EXERCISE DATA:

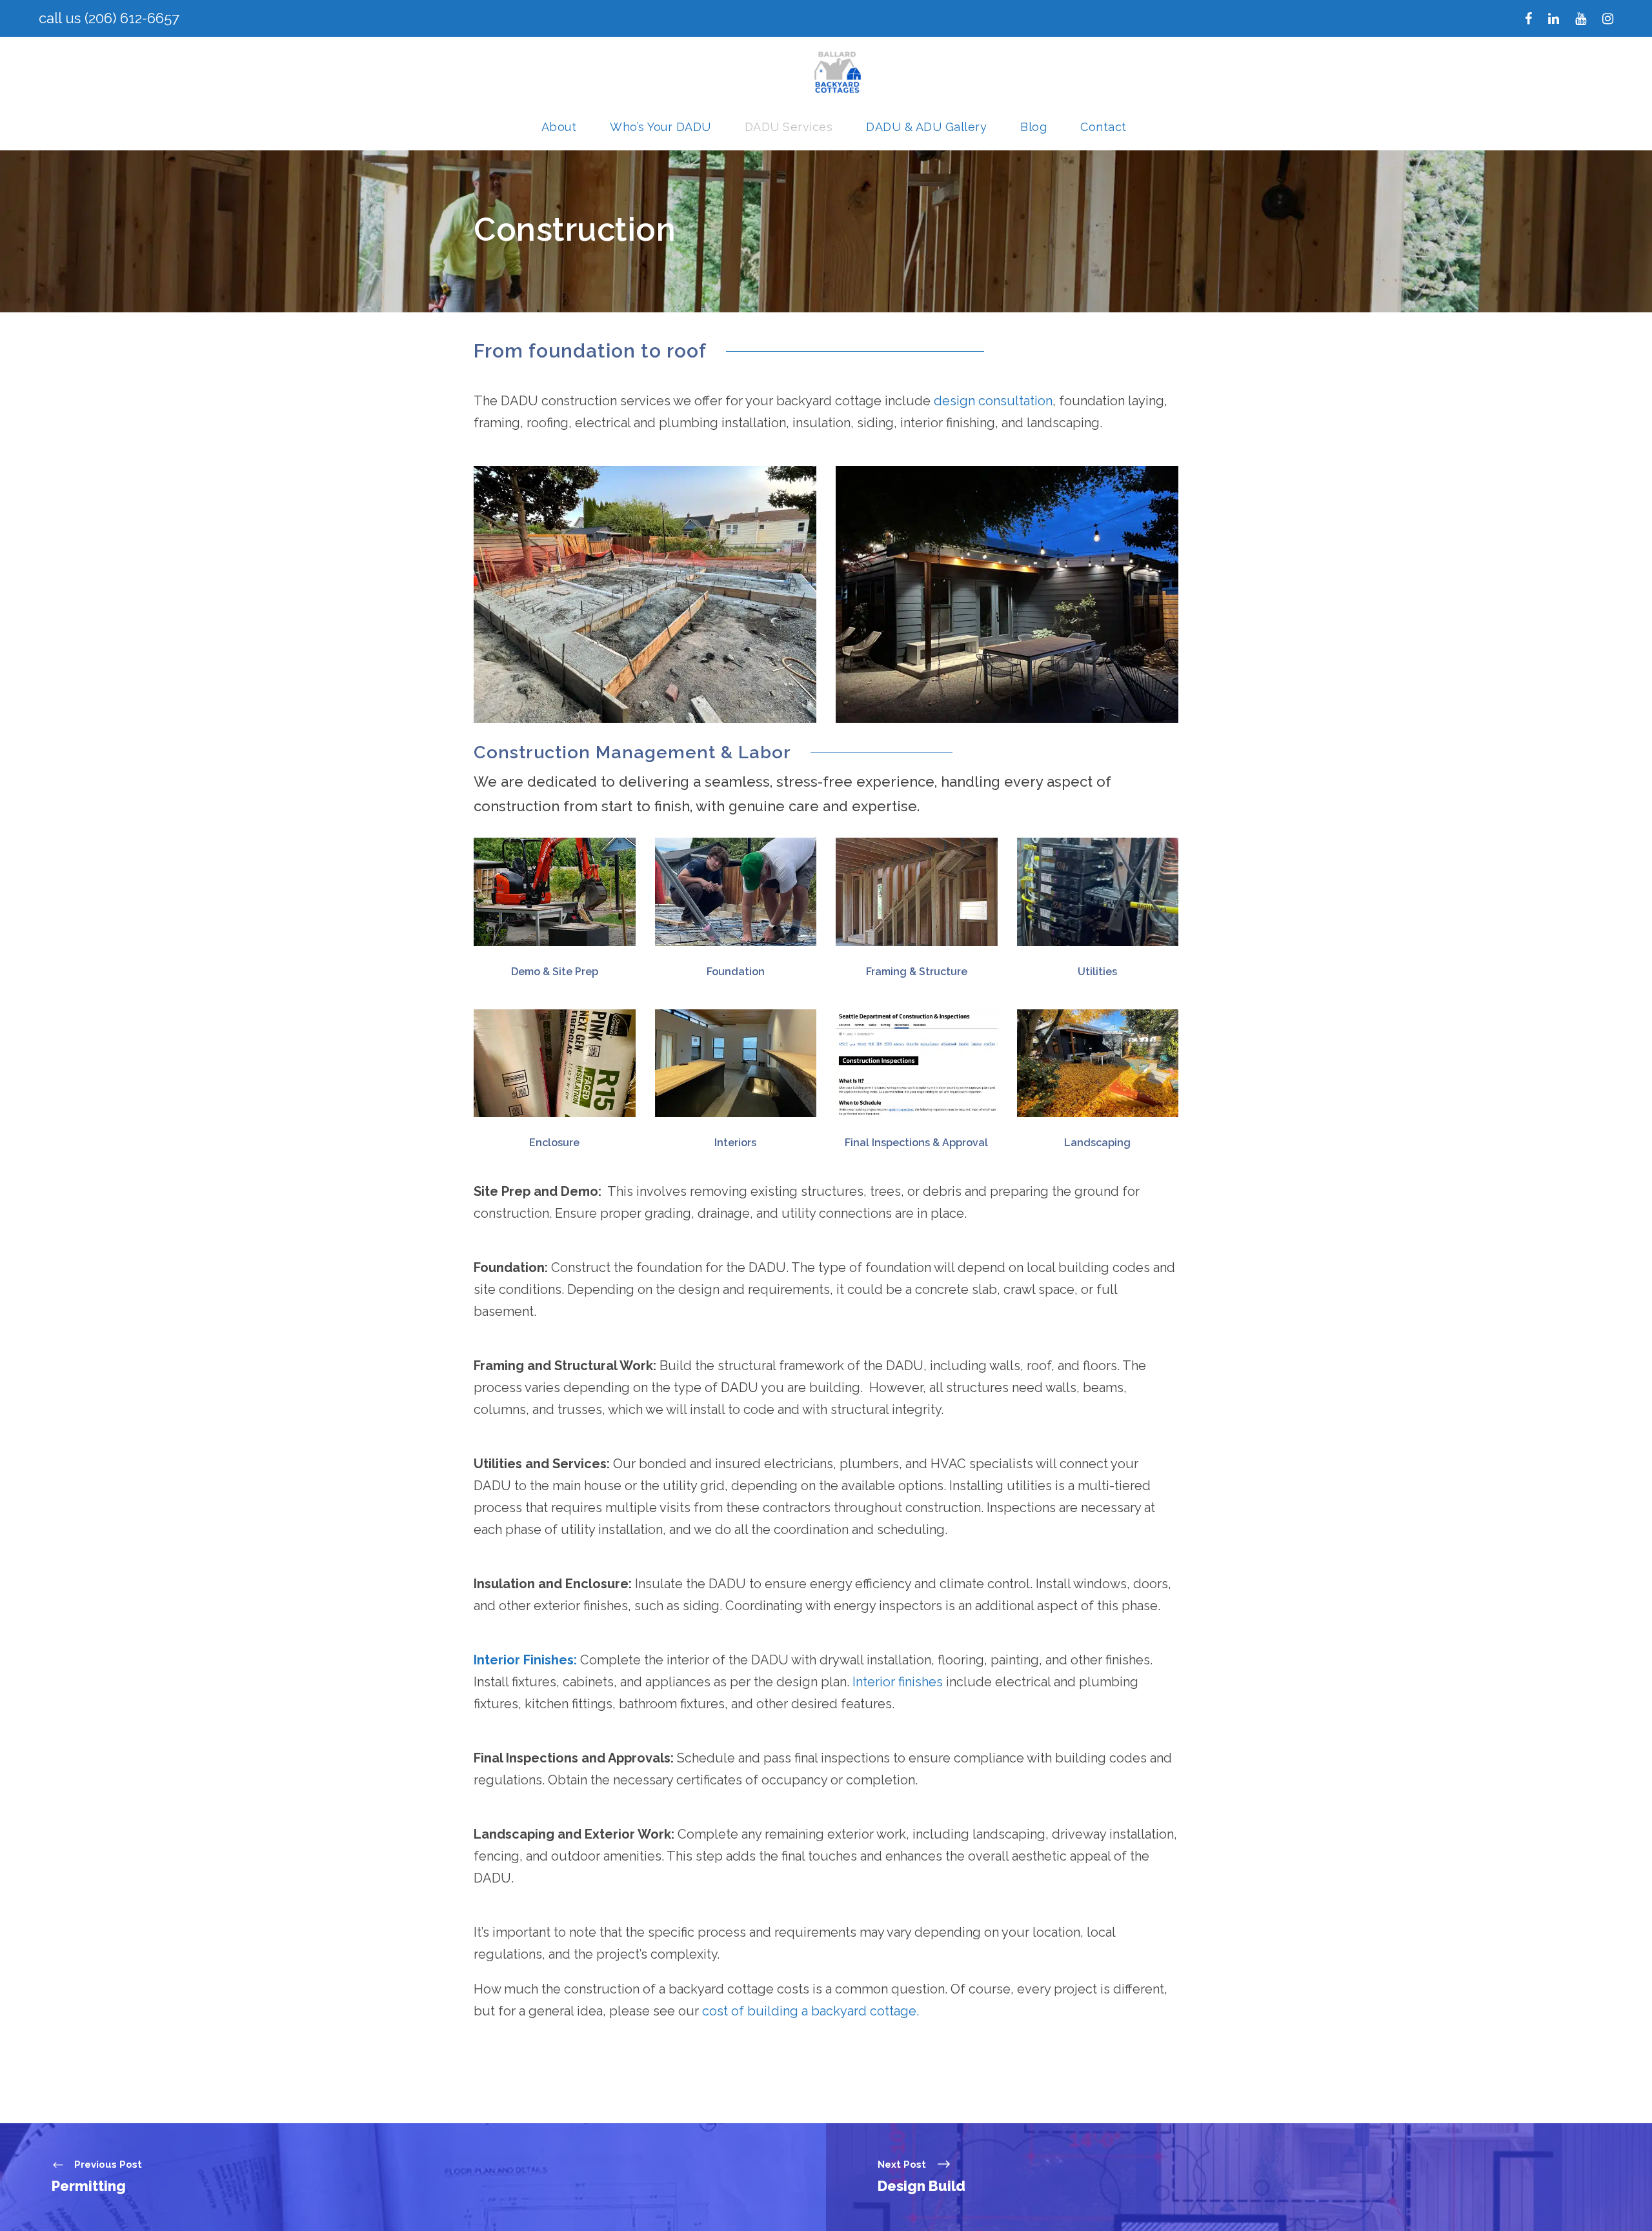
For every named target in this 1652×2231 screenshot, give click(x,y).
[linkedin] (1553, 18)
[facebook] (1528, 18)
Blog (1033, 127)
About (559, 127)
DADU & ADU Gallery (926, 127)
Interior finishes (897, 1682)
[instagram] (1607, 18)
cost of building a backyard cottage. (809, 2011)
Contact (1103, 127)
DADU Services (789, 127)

PROMPT:
All of the entries, apart from the pictures, must be returned exactly.

EXERCISE SOLUTION:
For every named target in this 1652×2231 screenshot, give click(x,y).
[linkedin] (1553, 18)
[facebook] (1528, 18)
Blog (1033, 127)
About (559, 127)
DADU & ADU Gallery (926, 127)
Interior finishes (897, 1682)
[instagram] (1607, 18)
cost of building a backyard cottage. (809, 2011)
Contact (1103, 127)
DADU Services (789, 127)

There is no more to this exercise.